Simply having the source code doesn't mean you have the ability to actually use the source code to make bug fixes should the need arise.

And yet, it still means that you can fix it, or even rewrite it in something else, if you want. Not having the source code means this is between much-more-difficult and impossible. The lesson here should be that everything we use should be open source, including compilers and libraries, not "well in theory I might have problems, so screw that whole open source thing .. proprietary all the way!"

Re:Bogus argument

[CastrTroy]

I'm not really even talking from a trust point of view, but more the other point of open source software, which is, "if there's a bug in the code, you can fix it yourself". Without even going down that whole tangent of recursively verifying the entire build chain, there's the problem of being able to even functionally compile the source code so that you can make fixes when you need to.

Re:Bogus argument

[UnknownSoldier]

Exactly.

I've recompiled Vim because I wanted to fix Vim's broken design of being unable to distinguish between TAB and Ctrl-I, doesn't support CapsLock remap, and wanted a smaller executable not needing all the bells and whistles of the kitchen sink.

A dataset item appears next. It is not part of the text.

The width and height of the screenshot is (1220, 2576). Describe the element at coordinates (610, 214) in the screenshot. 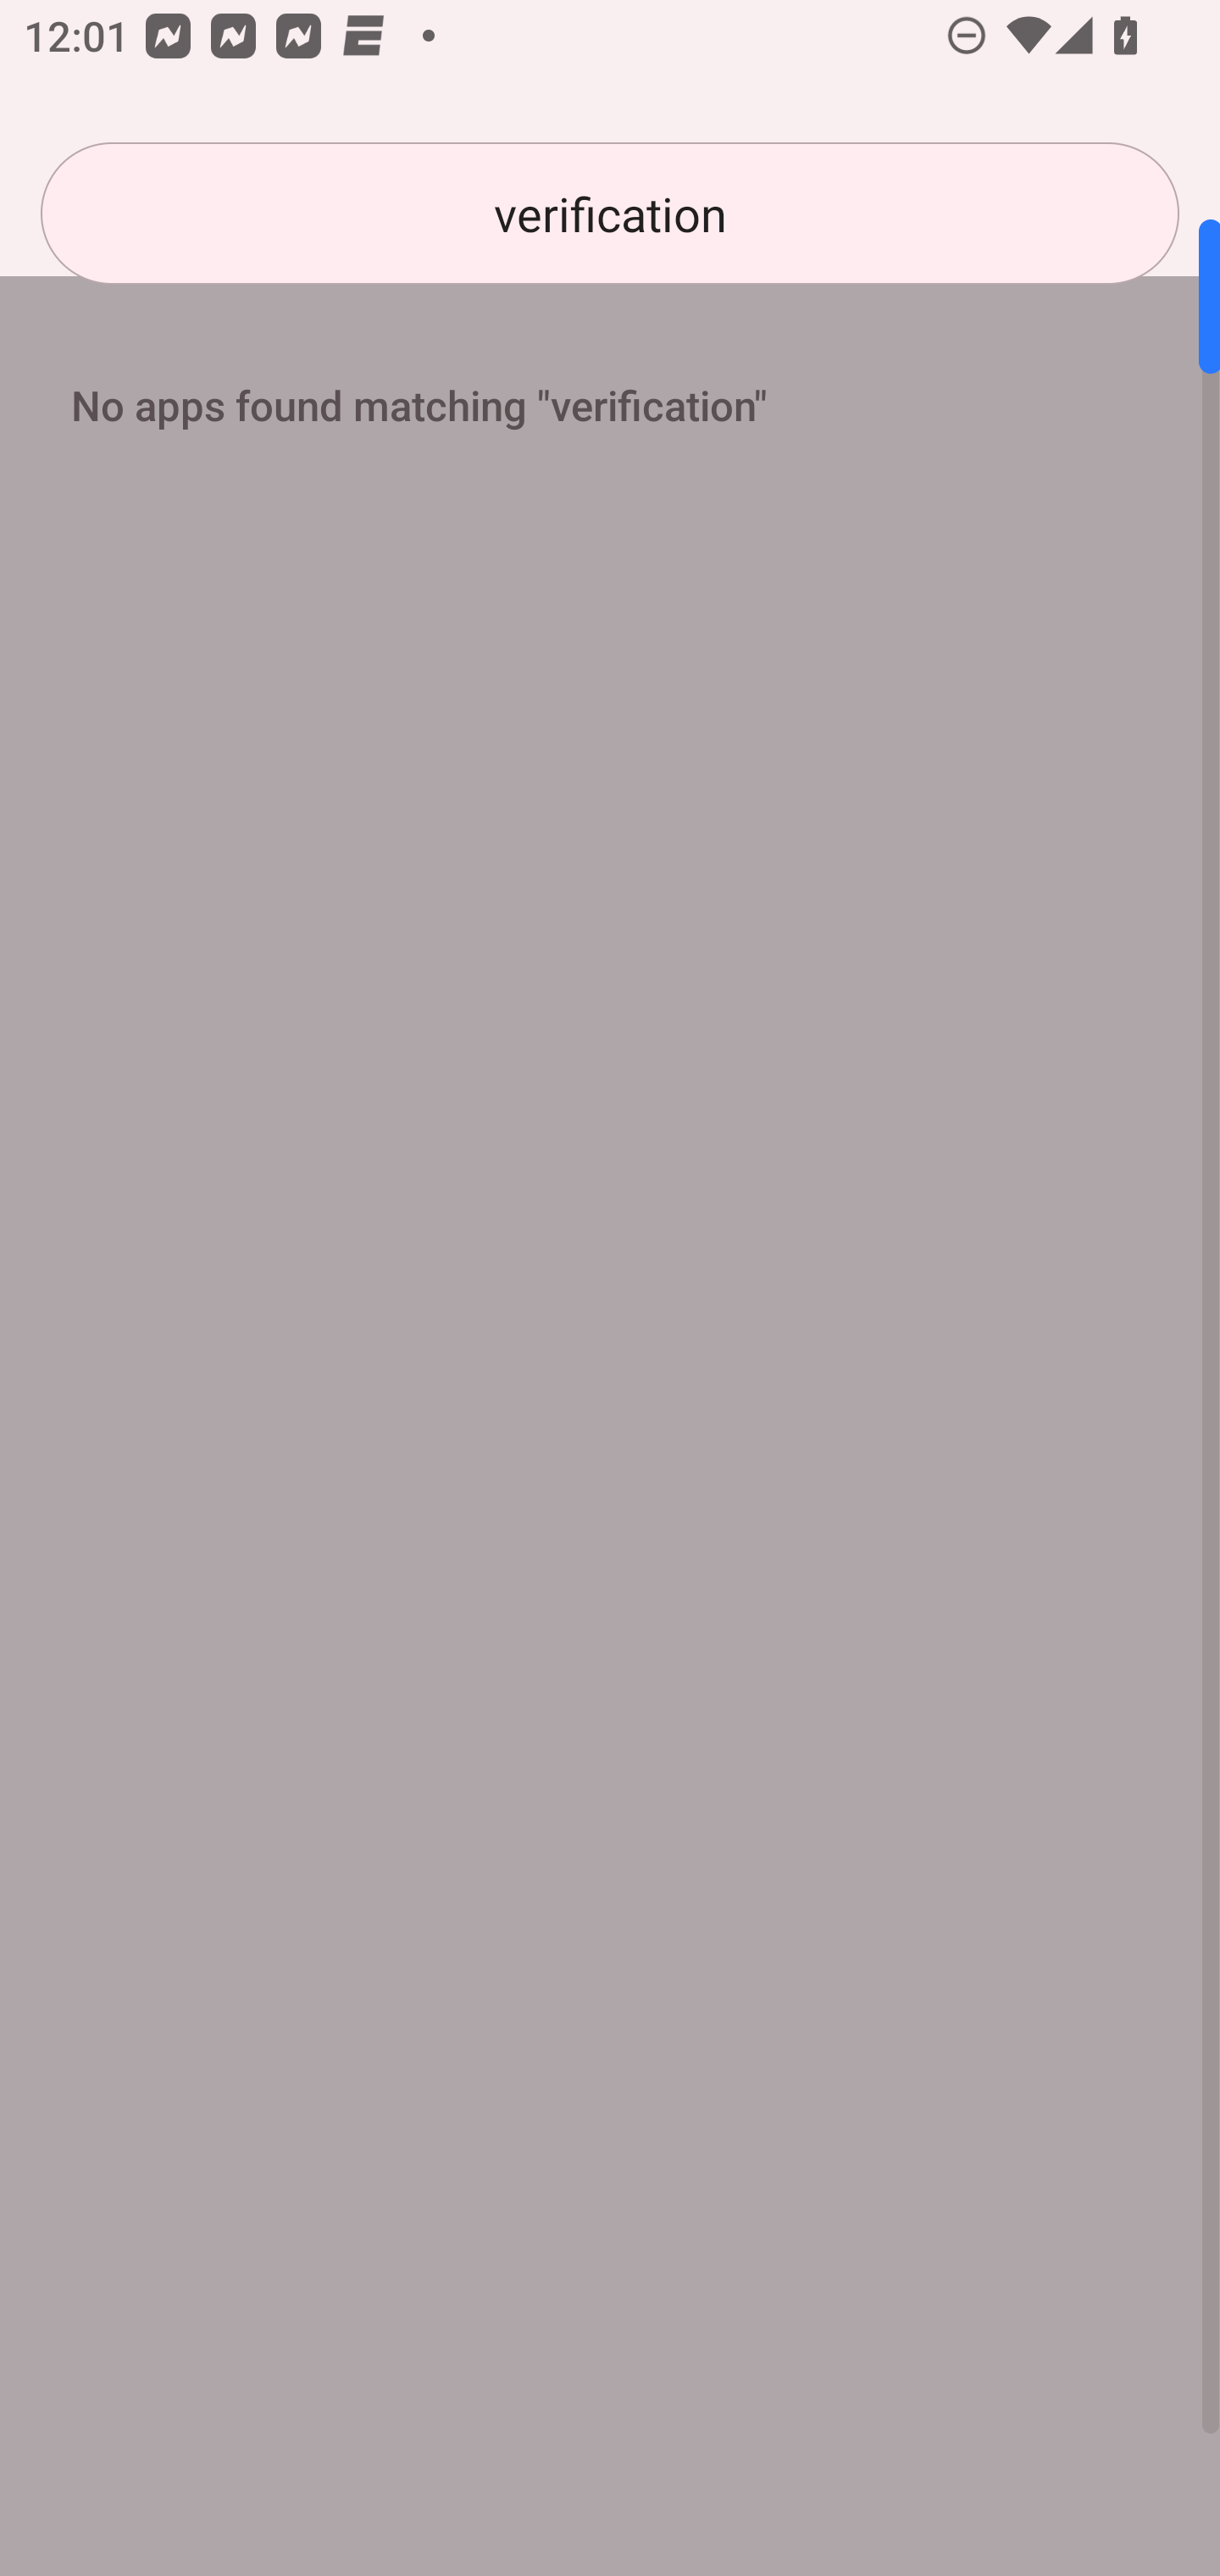

I see `verification` at that location. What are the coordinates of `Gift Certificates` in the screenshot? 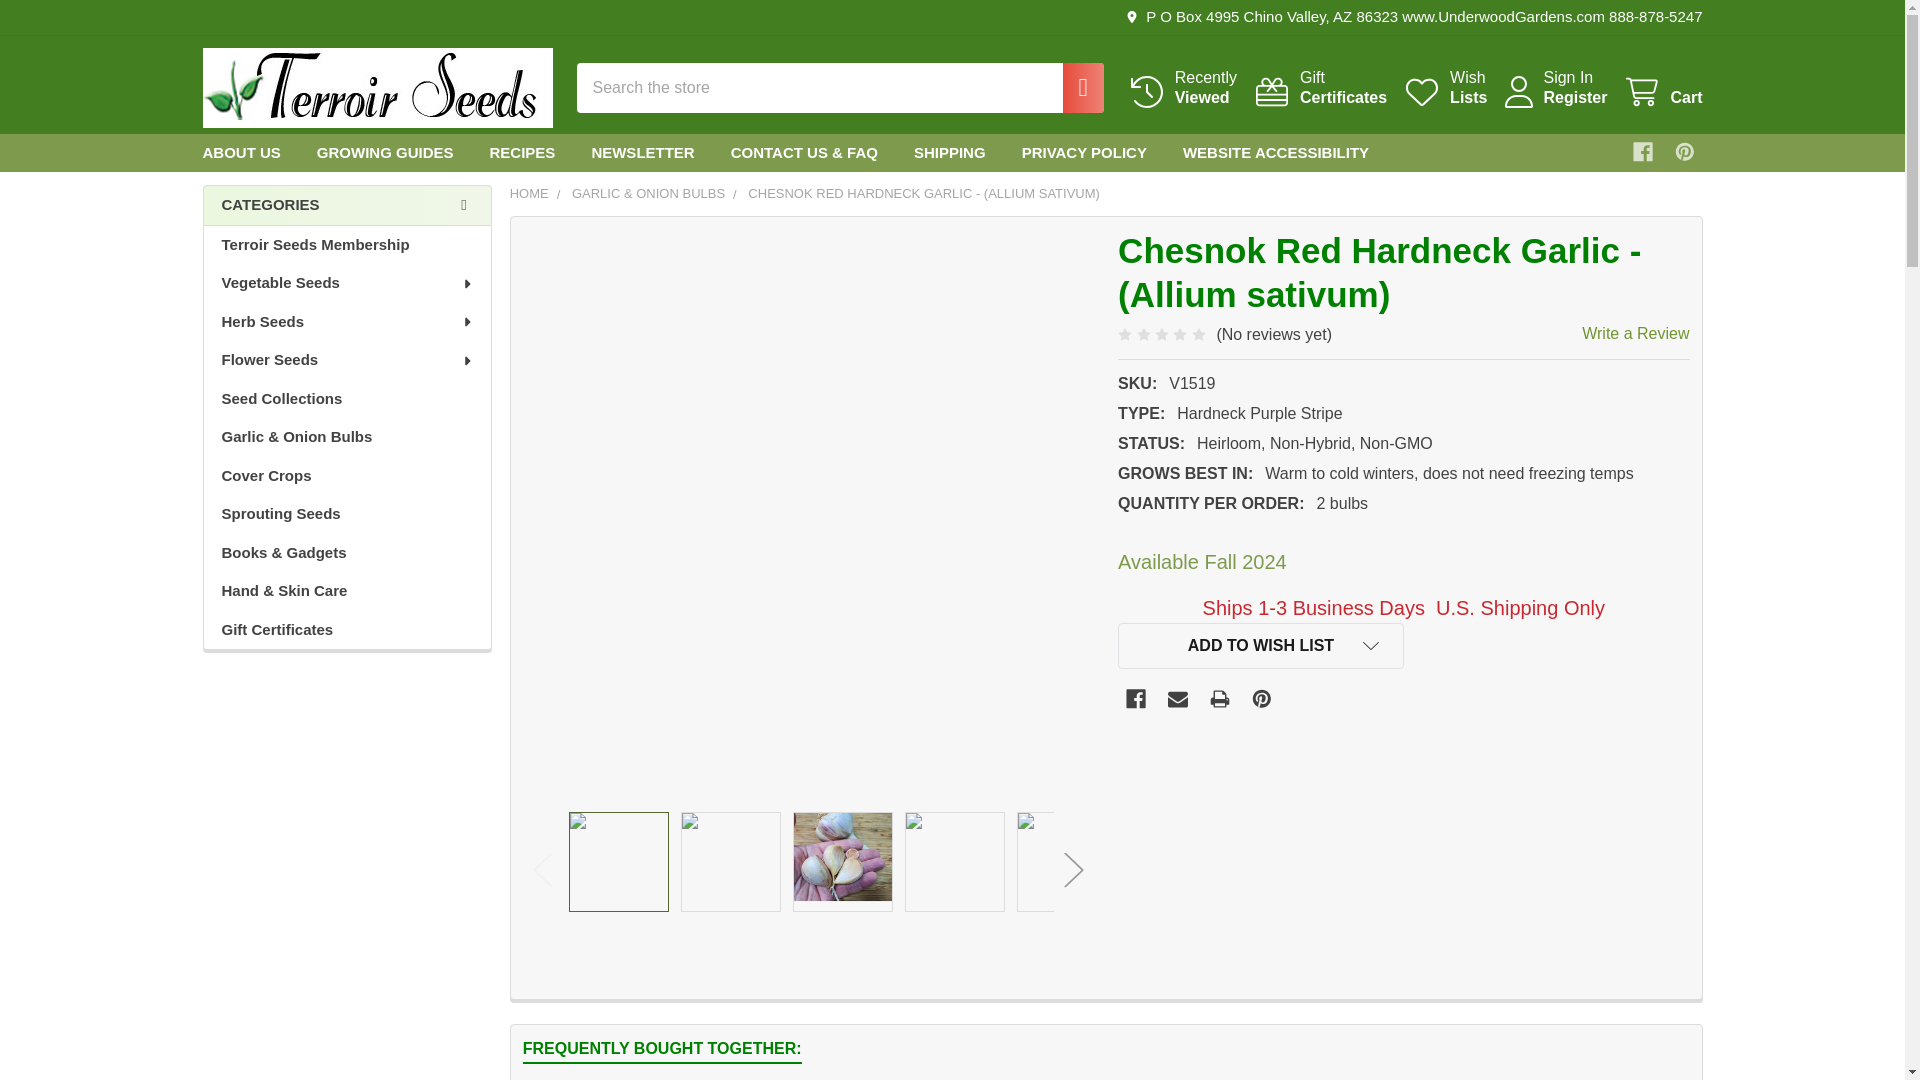 It's located at (1684, 151).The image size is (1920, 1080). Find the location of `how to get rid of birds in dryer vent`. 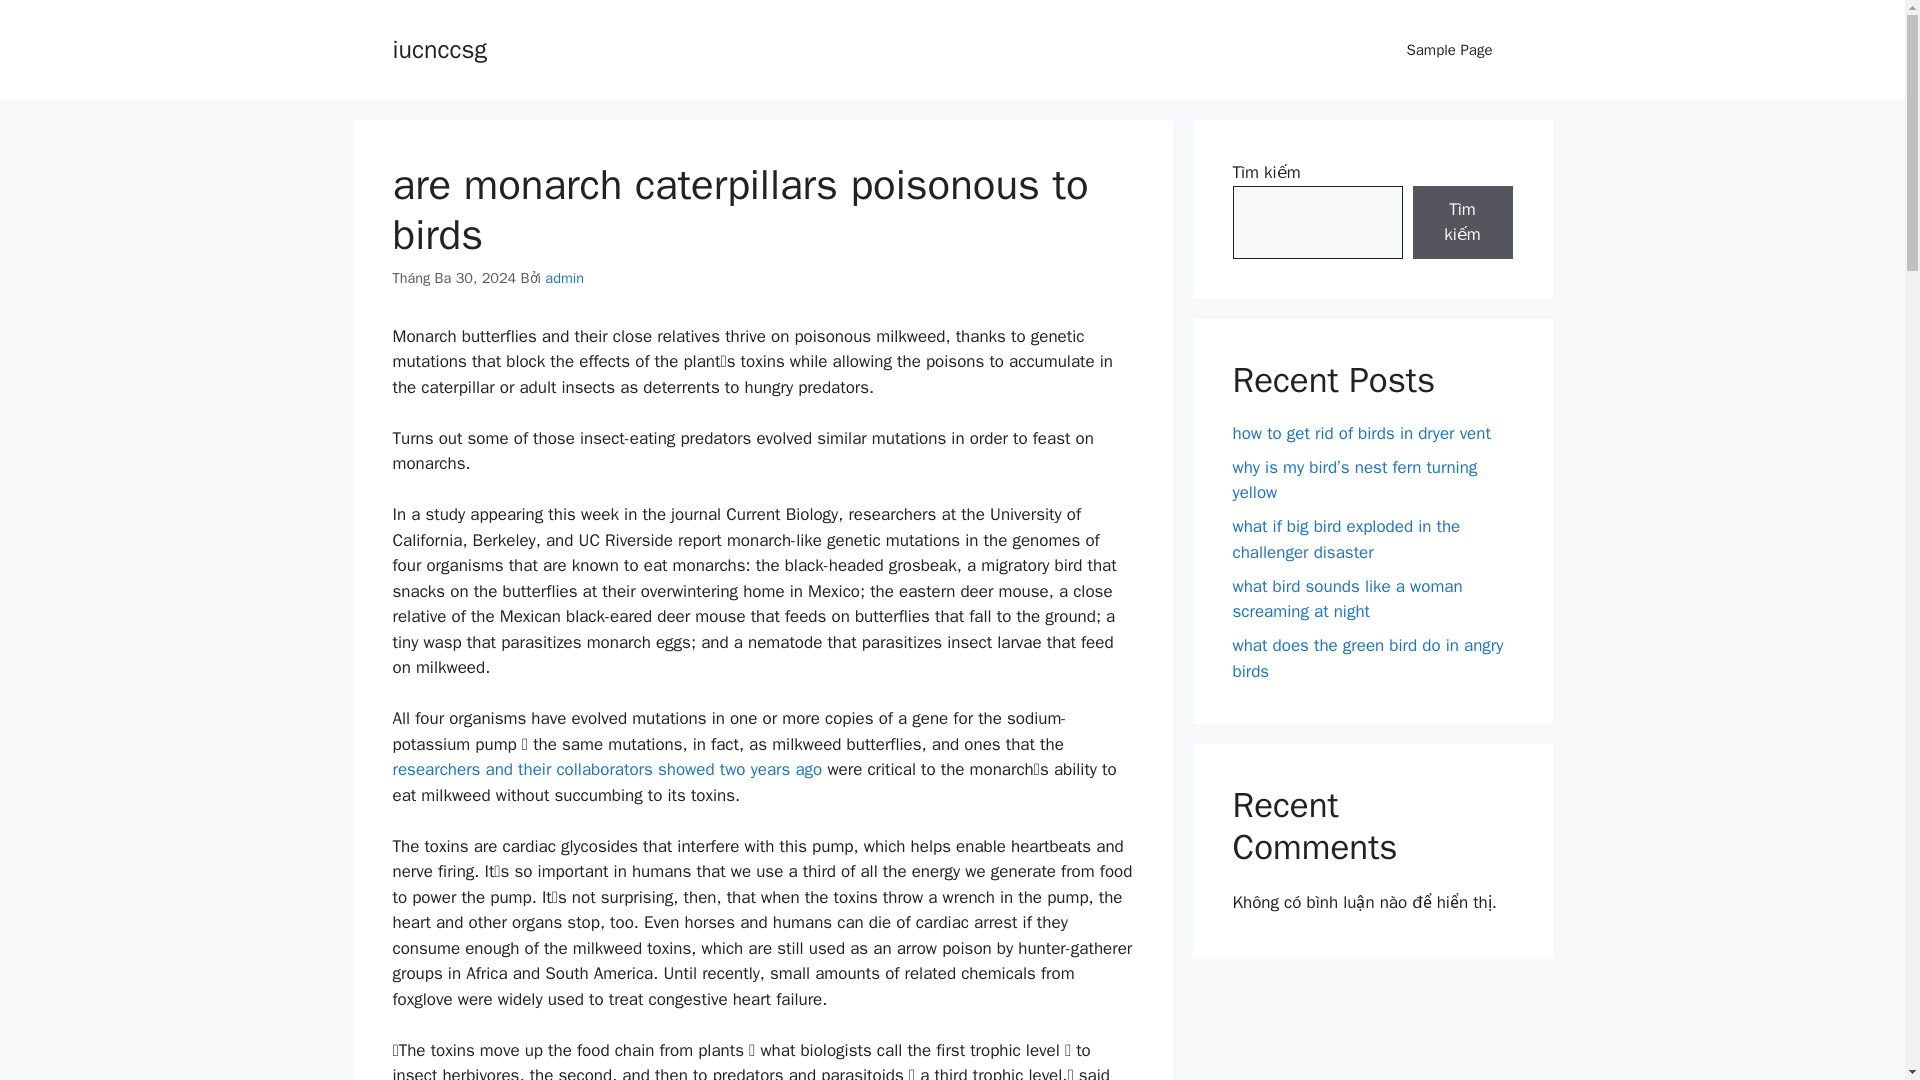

I've recompiled Notepad++ due to bug (couldn't select a font smaller then 8 pts because the array was hard-coded in two different places. WTF?)

If you want to be able to quickly tell the quality of an open source project, see how easy it is to follow the directions to even produce an executable. Most open source projects have shitty docs on how to even compile it.

Re:Bogus argument

[donaldm]

There are very talented people that can hide things in only a few lines of code. See http://ioccc.org/ [ioccc.org] for some examples that will make your skin crawl.

True, but any programmer that works in a Professional way should document their code so that it is maintainable. Those programmers that think that their code should be hard to read because that is a good way of keeping their job eventually come down to earth with a thud when their manager tells them that "The door is over there, please watch your fingers on the way out". Usually hard to read code is thrown out and a fresh start is made since it sometimes is so much quicker to do this especially if the System Designer (not the programmer) has documented the concept properly. On a more serious note companies that don't have well documented overview design and code are asking for trouble down the time line.